Although I haven’t been writing this spring–on purpose, I might add–when I started my new poetry project last fall I focused on creating poems out of the genealogical research that I do for my family history blog The Family Kalamazoo. It makes sense to narrow in this way, as I am always spreading out in too many directions. However, it’s difficult to write poems about a subject that is so personal to my family. It makes sense to write a poem about a maple tree or a new baby because these subjects are universal, but what makes someone else’s dead ancestors interesting to readers? That is a difficulty.

So far I’ve had one poem from this small grouping published, and that was in December. It was in the online journal Blast Furnacebut here is the poem, a prose poem:

When Your Grandfather Shows You Photographs of His Mother

You identify yourself in the antique image. Long slender neck, narrow torso, your face tipped to avoid the light.
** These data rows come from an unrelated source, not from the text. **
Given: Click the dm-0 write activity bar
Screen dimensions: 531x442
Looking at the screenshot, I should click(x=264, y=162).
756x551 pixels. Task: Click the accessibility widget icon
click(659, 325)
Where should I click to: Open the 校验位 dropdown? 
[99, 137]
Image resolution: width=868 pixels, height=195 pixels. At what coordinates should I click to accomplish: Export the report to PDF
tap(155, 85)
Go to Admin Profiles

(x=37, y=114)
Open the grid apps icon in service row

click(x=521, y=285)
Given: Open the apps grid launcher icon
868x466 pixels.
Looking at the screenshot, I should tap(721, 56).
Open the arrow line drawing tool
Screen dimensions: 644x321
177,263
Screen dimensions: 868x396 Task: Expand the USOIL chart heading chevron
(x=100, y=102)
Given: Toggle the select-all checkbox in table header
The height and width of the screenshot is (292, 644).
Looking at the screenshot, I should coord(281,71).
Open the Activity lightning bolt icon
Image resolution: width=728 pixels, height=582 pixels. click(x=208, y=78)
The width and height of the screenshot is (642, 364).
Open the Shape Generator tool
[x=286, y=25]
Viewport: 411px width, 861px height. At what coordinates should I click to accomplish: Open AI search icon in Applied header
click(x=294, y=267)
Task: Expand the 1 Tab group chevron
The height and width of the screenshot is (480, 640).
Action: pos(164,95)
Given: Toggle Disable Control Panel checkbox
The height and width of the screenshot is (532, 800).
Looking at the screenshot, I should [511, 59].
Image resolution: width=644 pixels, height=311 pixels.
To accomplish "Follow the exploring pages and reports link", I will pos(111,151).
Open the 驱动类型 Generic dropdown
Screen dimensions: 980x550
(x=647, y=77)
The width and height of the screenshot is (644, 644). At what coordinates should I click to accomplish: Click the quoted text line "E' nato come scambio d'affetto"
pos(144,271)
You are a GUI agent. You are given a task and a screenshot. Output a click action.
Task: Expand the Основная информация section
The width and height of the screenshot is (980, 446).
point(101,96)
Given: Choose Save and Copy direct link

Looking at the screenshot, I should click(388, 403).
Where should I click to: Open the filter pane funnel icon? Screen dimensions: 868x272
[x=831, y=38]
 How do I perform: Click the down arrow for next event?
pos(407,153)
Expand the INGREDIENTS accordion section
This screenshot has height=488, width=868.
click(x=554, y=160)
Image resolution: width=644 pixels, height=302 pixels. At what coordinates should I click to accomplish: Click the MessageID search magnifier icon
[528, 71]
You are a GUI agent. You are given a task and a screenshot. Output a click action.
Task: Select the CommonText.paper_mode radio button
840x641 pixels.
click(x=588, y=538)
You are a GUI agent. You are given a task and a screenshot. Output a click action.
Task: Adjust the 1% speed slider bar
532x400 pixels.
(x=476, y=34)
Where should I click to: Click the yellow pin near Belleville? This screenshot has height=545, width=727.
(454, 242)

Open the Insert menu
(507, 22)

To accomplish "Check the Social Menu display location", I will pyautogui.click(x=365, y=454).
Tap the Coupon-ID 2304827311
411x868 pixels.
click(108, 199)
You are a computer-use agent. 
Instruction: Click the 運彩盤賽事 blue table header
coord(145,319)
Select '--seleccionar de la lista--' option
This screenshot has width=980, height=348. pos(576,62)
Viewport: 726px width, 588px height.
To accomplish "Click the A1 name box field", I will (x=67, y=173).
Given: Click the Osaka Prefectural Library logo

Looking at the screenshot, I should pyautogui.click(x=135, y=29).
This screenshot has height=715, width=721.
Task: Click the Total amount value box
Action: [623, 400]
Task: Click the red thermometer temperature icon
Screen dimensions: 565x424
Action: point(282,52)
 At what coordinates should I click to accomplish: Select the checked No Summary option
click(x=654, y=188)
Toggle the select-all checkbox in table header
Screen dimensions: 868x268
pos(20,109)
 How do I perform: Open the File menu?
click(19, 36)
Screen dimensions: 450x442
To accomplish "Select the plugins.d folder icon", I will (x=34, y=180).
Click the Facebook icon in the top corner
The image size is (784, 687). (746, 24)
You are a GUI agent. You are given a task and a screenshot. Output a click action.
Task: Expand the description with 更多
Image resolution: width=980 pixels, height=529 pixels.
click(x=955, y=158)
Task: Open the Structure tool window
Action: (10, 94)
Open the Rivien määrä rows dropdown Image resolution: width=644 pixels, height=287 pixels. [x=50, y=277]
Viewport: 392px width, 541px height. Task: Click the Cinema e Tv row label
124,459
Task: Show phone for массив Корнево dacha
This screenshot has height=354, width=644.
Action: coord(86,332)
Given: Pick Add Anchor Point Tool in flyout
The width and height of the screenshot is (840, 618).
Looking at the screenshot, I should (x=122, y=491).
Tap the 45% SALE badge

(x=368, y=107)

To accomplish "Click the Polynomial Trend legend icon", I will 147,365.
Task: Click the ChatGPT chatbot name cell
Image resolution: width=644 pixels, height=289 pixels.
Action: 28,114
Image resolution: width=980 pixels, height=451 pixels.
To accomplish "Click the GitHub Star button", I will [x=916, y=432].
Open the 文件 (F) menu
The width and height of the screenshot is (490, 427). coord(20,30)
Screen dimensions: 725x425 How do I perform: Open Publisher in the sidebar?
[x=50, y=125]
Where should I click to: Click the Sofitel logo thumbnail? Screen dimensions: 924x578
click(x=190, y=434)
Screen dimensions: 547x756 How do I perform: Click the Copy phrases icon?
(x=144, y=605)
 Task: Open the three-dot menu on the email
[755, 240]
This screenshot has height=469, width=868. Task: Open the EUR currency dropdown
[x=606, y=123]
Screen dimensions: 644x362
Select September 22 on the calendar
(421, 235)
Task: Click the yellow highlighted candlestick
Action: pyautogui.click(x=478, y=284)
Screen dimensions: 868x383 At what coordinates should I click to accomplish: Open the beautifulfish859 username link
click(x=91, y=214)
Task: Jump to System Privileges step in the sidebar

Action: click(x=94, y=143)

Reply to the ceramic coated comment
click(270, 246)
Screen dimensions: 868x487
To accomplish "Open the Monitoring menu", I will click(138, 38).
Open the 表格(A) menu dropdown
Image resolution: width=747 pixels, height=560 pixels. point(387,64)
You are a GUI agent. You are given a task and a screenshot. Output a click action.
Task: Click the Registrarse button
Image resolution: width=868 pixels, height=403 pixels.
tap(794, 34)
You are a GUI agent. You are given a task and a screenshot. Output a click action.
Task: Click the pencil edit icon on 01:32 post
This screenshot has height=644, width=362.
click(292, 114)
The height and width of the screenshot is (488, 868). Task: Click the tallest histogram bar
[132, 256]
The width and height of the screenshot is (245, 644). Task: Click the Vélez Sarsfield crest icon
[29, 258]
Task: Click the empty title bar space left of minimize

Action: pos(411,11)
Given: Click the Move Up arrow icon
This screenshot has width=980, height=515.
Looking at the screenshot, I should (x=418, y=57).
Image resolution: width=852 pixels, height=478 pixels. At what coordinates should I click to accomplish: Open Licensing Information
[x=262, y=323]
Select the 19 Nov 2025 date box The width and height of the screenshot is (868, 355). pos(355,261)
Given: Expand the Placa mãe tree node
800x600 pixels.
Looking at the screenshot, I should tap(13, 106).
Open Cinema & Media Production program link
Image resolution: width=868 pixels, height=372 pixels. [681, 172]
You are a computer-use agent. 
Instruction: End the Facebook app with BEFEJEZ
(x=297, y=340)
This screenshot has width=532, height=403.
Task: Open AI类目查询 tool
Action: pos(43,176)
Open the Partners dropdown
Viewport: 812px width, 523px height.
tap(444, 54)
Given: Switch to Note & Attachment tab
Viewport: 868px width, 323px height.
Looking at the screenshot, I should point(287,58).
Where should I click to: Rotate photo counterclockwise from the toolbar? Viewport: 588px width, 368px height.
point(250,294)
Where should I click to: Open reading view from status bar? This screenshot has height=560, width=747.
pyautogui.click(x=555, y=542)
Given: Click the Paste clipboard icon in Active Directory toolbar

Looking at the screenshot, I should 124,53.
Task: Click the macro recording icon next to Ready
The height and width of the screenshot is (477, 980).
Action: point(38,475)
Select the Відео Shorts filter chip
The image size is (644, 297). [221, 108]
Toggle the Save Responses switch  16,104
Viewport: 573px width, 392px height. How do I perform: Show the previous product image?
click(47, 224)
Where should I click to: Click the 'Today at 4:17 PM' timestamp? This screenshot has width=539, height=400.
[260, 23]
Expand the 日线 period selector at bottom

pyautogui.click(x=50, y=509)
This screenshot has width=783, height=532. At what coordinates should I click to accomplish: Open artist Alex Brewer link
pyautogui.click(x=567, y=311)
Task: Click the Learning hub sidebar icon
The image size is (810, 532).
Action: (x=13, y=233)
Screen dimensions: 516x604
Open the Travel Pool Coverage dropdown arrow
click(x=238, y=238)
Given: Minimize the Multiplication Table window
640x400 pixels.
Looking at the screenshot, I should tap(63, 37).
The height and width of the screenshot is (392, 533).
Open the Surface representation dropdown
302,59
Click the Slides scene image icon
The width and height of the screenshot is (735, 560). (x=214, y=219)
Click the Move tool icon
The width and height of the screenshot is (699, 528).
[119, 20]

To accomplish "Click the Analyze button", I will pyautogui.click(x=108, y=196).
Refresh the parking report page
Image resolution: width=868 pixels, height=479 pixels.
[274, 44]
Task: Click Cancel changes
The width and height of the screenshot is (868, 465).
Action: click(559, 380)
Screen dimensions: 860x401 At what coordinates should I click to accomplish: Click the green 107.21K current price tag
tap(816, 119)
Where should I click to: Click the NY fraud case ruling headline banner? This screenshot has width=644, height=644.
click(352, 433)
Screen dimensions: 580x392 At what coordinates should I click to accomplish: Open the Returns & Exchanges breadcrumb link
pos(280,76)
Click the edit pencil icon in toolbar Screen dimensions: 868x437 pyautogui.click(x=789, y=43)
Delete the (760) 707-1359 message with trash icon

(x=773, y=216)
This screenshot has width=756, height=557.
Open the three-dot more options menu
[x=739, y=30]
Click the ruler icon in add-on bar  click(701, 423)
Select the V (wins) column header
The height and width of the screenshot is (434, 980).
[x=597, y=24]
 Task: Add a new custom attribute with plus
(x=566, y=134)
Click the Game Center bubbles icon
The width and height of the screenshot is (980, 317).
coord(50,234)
Your hands rest in the valley between your thighs sharp under yards of stiff calico. Your face long, well-sculpted by a lean diet and youth, nearly but not ascetic. Blue veins clutch the temples under translucent skin, a milky film that just contains you. In the next photograph your black dog Carlo poses at your side.

But Carlo isn’t your dog. Three degrees separate you across the time dimension. You never beat a man with his horse-whip for using it on his horse, though you wish you had that sort of courage and that sort of hands-on life, or burned all the books except the family Bible, praise her lord. And yet you hold your bodies as both shields and thresholds.

Because a face never reflects the same, every photo sees something else. You’re your father under the red star and your mother’s grandmother in the morning sun. But not your mother who is the image of her aunt. You never did let her kiss you. You see Carlo and his mistress in another photograph, and her smile is so familiar. Now the gauzy mask of your mother’s face floats across her-your features. Another light source and hour. Another shift of the hologram that is you.

If you happen to be one of the three people who read this blog from the first post you might find the subject recognizable. I rewrote that first blog post into this prose poem. I am fascinated with how we look like our ancestors and relatives, but in some lights, various shadows, or on different days, we might look like a completely different person–or share his features. It’s as if our general counteance is always shifting.

This is the great-grandmother I wrote about in the poem. Even I find our resemblance (when I was younger, of course) astonishing. The black dog in the one photo is Carlo.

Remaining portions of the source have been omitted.